Element lookup records
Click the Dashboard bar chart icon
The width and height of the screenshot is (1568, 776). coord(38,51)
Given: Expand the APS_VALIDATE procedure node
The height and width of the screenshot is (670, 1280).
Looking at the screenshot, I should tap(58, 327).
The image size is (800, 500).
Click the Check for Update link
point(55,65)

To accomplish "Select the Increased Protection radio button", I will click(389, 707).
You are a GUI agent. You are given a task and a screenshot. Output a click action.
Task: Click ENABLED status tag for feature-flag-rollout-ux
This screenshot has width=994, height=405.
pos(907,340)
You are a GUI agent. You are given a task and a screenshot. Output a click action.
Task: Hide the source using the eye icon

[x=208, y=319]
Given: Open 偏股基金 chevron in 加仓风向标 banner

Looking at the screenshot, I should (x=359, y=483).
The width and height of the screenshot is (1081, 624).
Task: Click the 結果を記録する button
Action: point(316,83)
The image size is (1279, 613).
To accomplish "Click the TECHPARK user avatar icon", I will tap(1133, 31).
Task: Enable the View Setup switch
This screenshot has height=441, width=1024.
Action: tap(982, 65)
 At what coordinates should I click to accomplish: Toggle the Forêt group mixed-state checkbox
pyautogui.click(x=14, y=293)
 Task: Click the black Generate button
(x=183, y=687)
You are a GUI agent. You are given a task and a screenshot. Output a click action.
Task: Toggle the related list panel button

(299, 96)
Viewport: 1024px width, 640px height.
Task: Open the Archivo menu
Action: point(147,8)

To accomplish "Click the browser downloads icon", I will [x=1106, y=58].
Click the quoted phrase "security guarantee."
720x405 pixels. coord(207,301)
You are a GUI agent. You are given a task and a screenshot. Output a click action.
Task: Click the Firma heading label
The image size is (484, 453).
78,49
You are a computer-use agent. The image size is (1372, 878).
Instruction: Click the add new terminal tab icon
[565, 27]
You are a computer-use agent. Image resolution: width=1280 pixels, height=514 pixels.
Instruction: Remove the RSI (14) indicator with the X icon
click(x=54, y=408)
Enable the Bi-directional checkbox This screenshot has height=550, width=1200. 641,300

▸ **SET EXERCISE**:
Return each line from the items above that contains the word "checkbox".

▸ **ANSWER FOR THIS EXERCISE**:
 At what coordinates should I click to accomplish: Toggle the Forêt group mixed-state checkbox
Enable the Bi-directional checkbox This screenshot has height=550, width=1200. 641,300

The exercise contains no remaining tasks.